(Pixel coordinate grounding data)

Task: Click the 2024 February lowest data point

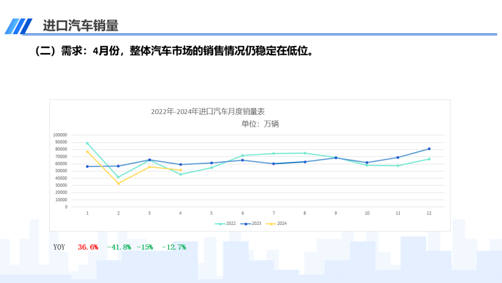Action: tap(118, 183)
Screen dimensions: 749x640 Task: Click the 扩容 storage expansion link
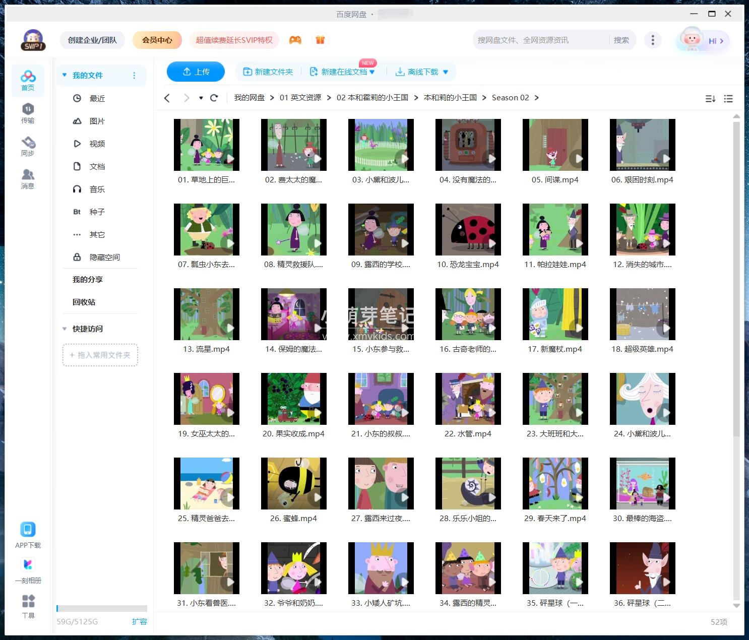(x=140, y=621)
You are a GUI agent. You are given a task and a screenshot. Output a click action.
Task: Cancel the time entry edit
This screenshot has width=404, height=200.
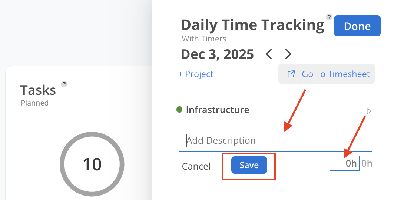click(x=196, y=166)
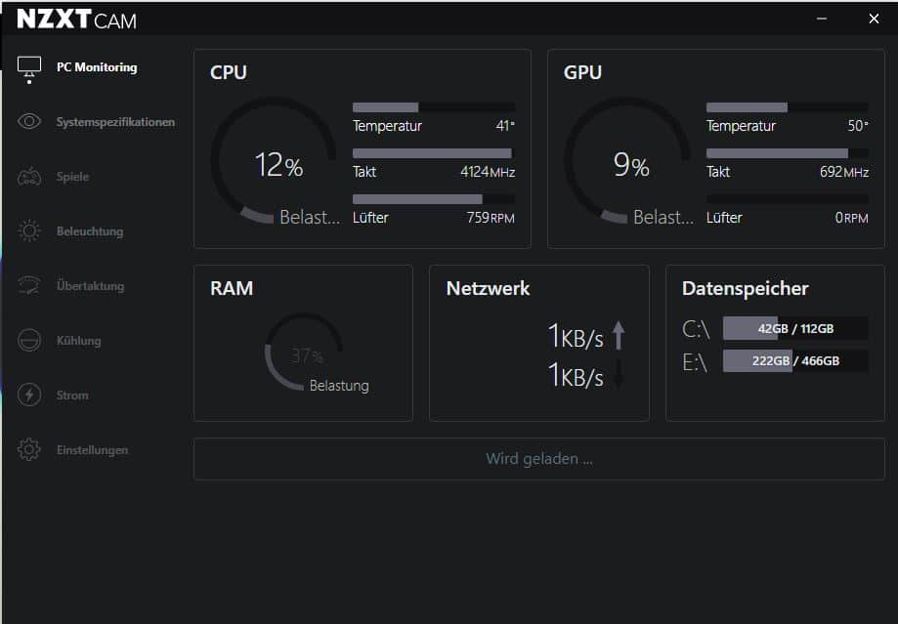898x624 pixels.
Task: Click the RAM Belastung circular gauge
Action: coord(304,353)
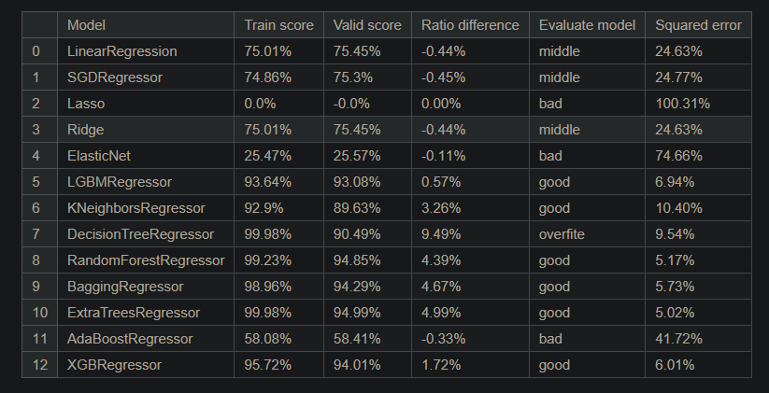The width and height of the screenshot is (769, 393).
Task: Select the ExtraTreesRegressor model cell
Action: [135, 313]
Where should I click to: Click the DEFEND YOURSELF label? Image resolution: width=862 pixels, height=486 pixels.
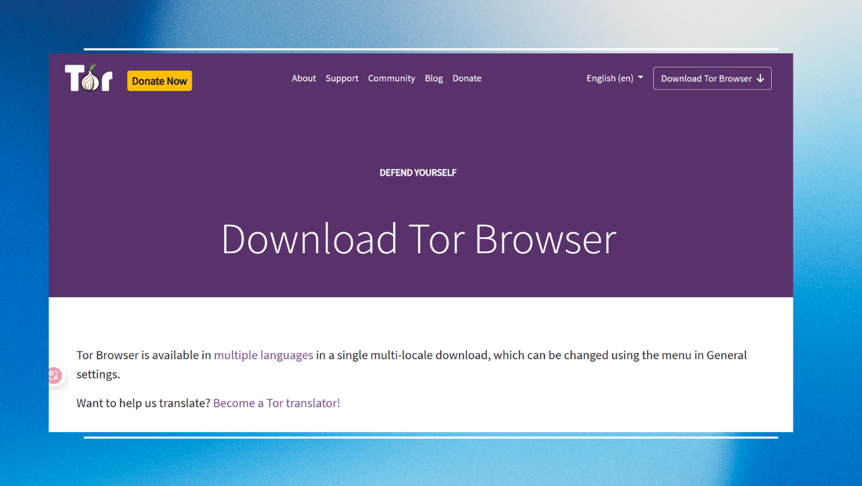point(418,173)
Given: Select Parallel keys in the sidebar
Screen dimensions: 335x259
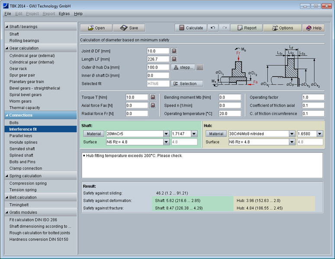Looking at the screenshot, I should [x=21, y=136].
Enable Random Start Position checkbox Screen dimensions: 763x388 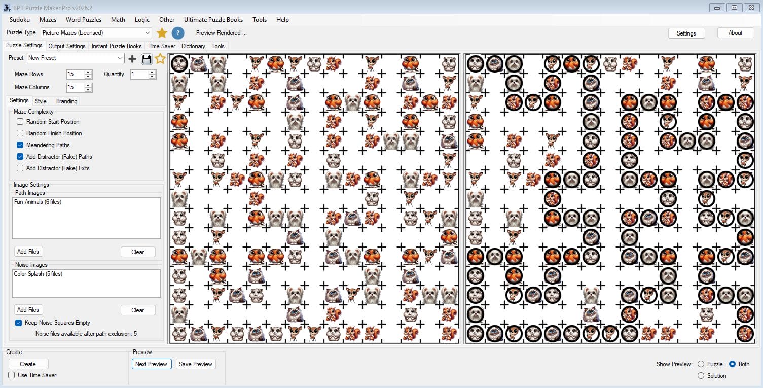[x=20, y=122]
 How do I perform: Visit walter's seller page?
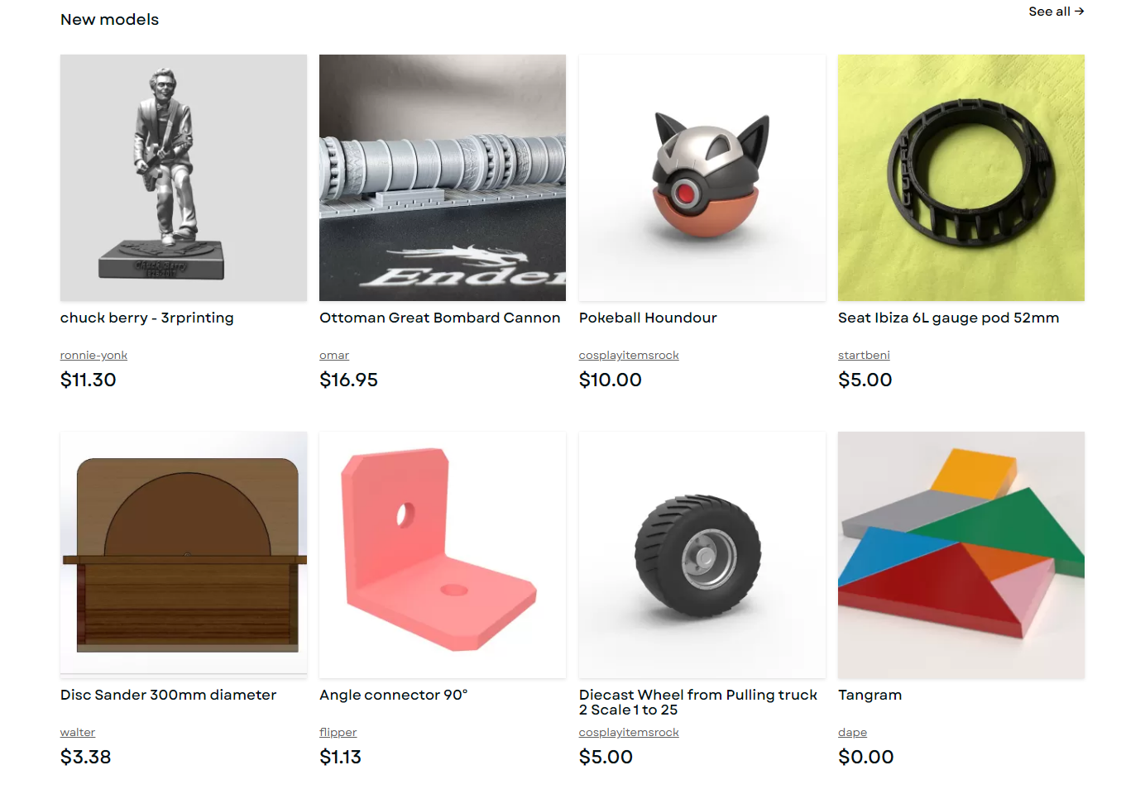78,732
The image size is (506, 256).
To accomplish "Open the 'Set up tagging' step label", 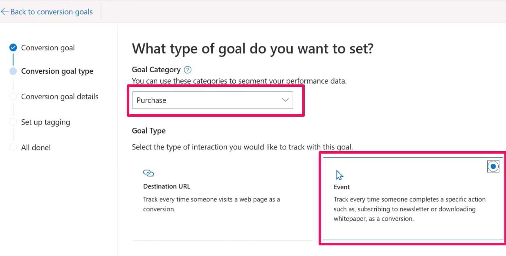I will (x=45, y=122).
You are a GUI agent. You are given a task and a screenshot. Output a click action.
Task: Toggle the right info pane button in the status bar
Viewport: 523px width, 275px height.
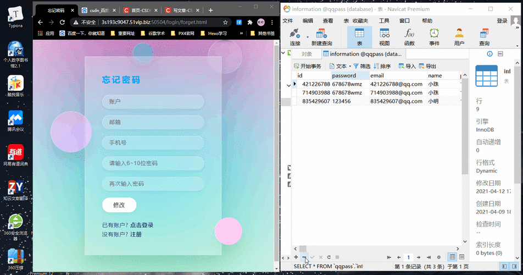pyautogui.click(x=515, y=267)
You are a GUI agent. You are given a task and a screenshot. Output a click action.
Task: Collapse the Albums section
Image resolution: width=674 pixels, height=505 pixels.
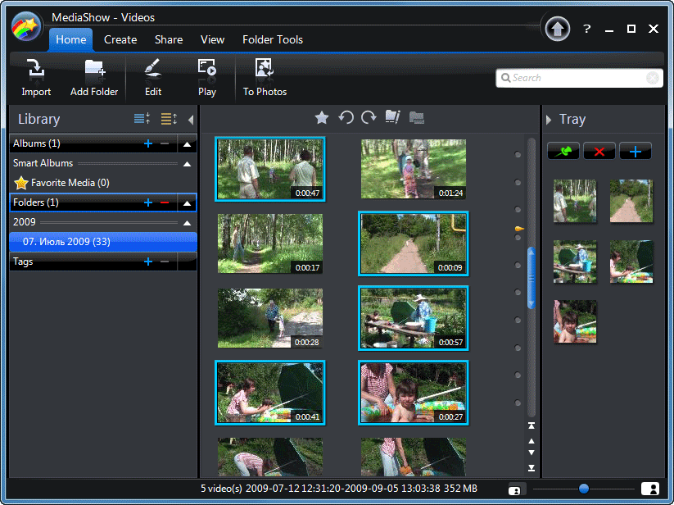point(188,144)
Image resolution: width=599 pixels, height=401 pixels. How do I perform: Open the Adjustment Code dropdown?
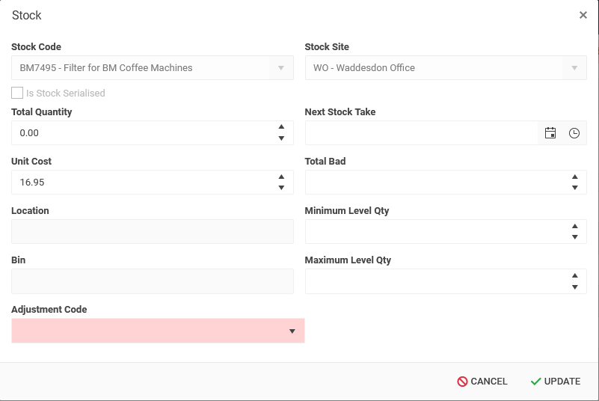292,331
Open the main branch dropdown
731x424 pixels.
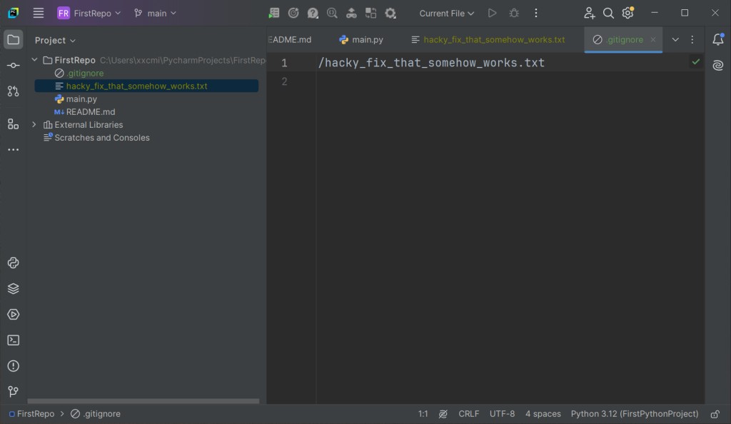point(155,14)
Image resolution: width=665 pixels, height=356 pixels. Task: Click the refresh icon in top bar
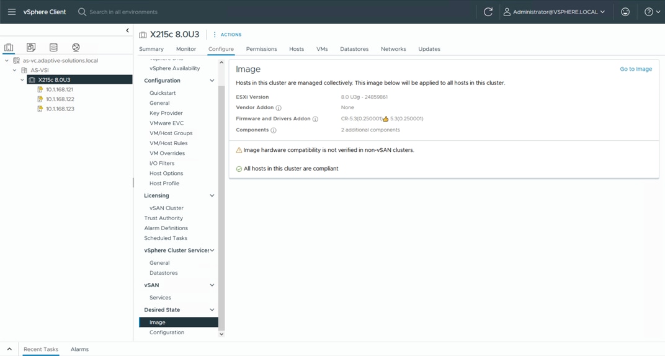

- _Instructions to follow_
Reproduce, word for word, the lines from the one containing "Task: Toggle the" through the final line above. Leave every picture out.

- _Task response_
Task: Toggle the right info pane button in the status bar
Viewport: 523px width, 275px height.
pyautogui.click(x=515, y=267)
You are a GUI agent. You are given a task and a screenshot. Output a click action.
Task: Collapse the Albums section
Image resolution: width=674 pixels, height=505 pixels.
point(188,144)
Image resolution: width=599 pixels, height=401 pixels. How do I perform: Open the Adjustment Code dropdown?
292,331
Open the main branch dropdown
731x424 pixels.
point(155,14)
Image resolution: width=665 pixels, height=356 pixels. Task: Click the refresh icon in top bar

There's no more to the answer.